Standalone Disclosure
The Court of Appeal held that the employer’s disclosure did not constitute a willful violation of the standalone disclosure requirement. The court rejected the plaintiffs’ argument that the FCRA permits only a “10-word disclosure” because no authoritative guidance by the Ninth Circuit, the Federal Trade Commission, or the trial courts existed at the time of the alleged violations (i.e., when the employer presented the disclosures to the plaintiffs). The court distinguished the Ninth Circuit’s recent opinions in Syed v. M-I5 and Gilberg because they were decided after the employer presented the disclosures to the plaintiffs. Additionally, neither case considered alleged “extraneous” information similar to that in the employer’s disclosure forms. In sum, no authorities had existed to warn the employer away from using its forms. Thus, the employer’s alleged violations could not be willful as a matter of law.
Pre-Adverse Action Notice
The plaintiffs argued that, rather than provide the required pre-adverse action notice to potentially disqualified job applicants, the letter issued by the background check company for the employer prematurely communicated a final decision by the employer. The Court of Appeal disagreed. The court held that the employer took a reasonable position in its pre-adverse action letters, pointing to the conditional nature of the letter and the time provided before any final action in fact would be taken. It noted that an employer can fully intend to carry out the adverse action absent a dispute by the consumer.
Takeaways
While this Court of Appeal decision represents a victory for employers, the law in this area remains dynamic. Employers should still take care to arrange for a privileged review of their background check consent forms and adverse action process. A thorough review of these forms and processes may help avoid the types of claims raised in cases that take issue with an employer’s inclusion of text beyond the minimum necessary for FCRA disclosures.6 Employers should also continue to be mindful of their obligations under state and local ban the box laws, which intersect with the FCRA’s required processes.7
See Footnotes
1 Culberson v. Walt Disney Parks & Resorts, 2019 WL 1594026 (Cal. Ct. App. Apr. 15, 2019).

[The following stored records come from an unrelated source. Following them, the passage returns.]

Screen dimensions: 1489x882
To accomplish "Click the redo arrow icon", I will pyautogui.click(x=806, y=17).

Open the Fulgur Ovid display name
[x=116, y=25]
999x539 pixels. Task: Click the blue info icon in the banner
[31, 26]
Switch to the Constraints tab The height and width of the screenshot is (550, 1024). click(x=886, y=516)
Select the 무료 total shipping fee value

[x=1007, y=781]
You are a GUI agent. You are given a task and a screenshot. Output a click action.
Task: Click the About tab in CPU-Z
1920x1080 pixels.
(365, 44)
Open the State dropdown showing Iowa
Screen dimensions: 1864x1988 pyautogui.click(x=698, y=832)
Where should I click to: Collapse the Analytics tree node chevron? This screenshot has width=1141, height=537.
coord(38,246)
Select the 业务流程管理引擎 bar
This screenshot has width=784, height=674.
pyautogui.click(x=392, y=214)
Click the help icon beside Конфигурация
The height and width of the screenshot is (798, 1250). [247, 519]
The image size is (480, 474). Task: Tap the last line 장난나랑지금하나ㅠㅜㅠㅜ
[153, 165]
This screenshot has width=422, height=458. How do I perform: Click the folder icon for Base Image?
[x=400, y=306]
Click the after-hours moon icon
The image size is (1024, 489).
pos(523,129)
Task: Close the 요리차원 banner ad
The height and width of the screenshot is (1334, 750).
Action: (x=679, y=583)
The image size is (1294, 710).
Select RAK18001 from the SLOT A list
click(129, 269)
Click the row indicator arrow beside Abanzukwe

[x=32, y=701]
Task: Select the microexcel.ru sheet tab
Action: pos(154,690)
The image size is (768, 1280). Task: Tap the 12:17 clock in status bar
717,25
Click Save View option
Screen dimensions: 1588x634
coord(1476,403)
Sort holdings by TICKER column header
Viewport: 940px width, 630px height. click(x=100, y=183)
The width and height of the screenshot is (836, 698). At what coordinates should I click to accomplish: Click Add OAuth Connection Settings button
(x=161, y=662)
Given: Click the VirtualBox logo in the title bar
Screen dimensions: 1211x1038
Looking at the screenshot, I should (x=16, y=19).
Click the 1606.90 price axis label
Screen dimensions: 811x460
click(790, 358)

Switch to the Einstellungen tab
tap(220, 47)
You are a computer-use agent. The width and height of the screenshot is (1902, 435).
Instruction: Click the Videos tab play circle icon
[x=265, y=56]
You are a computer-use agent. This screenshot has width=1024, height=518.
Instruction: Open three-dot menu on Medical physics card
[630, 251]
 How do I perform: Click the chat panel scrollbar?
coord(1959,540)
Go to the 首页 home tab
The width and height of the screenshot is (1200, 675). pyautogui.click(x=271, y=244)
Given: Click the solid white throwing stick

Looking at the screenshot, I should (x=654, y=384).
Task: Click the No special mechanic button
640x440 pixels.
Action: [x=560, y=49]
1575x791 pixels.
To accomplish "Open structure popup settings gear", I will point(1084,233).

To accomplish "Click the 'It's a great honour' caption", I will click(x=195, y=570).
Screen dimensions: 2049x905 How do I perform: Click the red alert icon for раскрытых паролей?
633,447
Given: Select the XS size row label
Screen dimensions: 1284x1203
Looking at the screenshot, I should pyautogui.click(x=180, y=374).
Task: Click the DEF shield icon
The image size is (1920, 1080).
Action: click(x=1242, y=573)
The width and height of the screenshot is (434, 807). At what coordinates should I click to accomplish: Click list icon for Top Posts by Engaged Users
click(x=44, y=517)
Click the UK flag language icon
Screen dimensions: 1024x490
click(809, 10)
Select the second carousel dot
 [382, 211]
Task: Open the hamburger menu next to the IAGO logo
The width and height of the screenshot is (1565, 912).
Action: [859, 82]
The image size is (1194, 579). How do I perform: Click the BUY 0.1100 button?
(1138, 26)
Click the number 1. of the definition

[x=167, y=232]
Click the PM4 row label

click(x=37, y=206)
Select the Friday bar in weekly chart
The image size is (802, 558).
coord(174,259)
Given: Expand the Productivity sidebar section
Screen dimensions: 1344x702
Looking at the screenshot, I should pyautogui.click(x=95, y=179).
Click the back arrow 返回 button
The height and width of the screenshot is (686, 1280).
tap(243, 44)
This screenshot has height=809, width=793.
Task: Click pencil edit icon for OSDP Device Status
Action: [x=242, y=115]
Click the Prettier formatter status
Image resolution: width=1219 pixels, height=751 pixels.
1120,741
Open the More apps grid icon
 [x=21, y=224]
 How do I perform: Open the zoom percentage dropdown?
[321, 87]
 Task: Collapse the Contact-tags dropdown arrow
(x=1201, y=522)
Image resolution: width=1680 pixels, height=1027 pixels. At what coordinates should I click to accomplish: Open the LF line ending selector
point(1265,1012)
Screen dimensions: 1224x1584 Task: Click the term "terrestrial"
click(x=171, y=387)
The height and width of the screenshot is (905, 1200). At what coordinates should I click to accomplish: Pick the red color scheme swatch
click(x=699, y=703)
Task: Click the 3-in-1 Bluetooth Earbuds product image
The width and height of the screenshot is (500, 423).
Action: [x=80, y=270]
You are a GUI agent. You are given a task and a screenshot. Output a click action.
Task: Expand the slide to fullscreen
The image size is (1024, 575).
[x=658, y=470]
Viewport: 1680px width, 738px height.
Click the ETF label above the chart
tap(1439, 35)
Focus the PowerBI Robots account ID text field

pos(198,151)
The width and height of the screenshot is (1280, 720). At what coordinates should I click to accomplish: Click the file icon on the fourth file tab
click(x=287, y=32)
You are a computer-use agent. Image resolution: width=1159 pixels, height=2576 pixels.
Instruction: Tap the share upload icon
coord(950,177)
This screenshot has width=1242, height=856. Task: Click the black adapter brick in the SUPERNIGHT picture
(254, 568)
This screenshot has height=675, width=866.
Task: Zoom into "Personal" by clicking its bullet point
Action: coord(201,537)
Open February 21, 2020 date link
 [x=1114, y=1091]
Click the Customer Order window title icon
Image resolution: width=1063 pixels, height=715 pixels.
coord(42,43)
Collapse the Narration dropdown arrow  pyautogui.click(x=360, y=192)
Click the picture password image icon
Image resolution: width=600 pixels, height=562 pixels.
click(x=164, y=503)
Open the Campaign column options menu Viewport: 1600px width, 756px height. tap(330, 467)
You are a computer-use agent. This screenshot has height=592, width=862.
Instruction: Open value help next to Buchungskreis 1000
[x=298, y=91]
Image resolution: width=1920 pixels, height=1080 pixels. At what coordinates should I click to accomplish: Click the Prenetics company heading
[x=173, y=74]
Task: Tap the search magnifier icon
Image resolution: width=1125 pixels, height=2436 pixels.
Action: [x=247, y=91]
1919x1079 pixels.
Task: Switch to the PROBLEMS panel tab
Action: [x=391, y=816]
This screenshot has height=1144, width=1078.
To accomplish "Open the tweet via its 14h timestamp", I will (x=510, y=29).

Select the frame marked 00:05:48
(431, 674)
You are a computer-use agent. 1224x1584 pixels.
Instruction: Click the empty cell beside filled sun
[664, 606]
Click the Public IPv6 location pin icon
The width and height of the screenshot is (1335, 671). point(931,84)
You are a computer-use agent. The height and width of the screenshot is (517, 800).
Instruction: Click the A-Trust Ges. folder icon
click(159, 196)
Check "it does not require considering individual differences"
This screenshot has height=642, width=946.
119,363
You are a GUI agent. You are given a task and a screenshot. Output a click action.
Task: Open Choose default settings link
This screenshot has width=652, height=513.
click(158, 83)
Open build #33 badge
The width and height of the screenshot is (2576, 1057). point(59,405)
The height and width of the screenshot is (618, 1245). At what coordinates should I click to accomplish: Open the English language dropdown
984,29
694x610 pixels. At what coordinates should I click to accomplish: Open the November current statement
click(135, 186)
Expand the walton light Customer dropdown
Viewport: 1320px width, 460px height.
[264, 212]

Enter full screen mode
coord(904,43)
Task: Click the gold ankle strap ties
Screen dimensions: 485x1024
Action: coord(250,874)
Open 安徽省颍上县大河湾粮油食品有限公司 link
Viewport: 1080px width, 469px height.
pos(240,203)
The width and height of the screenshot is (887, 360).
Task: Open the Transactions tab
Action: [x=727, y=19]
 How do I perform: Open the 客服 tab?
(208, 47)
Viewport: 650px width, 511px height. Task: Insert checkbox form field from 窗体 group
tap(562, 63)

2 See Rod M. Fliegel, The Ninth Circuit Adopts an Expansive Reading of the FCRA’s Provision Governing Background Check Disclosures, Littler ASAP (Jan. 29, 2019).
3 See Rod M. Fliegel, California Court Certifies FCRA Class of Over 40,000 Applicants, Littler Insight (July 17, 2017).
4 See Rod M. Fliegel and Allen P. Lohse, Employers Prevail in FCRA Class Actions, Littler Insight (Feb. 28, 2018).
5 See Jennifer Mora and Rod Fliegel, Ninth Circuit is the First Appellate Court to Rule on “Extraneous Text” in a FCRA Background Check Disclosure, Littler Insight (Jan. 25, 2017).
6 See Rod Fliegel and Jennifer Mora, Weathering the Sea Change in Fair Credit Reporting Act Litigation in 2014, Littler Insight (Jan. 6, 2014); Rod Fliegel, Jennifer Mora and William Simmons, The Swelling Tide of Fair Credit Reporting Act (FCRA) Class Actions: Practical Risk-Mitigating Measures for Employers, Littler Report (Aug. 1, 2014).
7 See, e.g., Rod M. Fliegel & Molly M. Shah, Ringing in 2018 with New Ban-the-Box Laws, Littler Insight (Jan. 8, 2018); William J. Simmons, Uzo N. Nwonwu & Jason N.W. Plowman, Kansas City, Missouri, Enacts “Ban-the-Box-Plus” Ordinance, Littler ASAP (Feb. 6, 2018).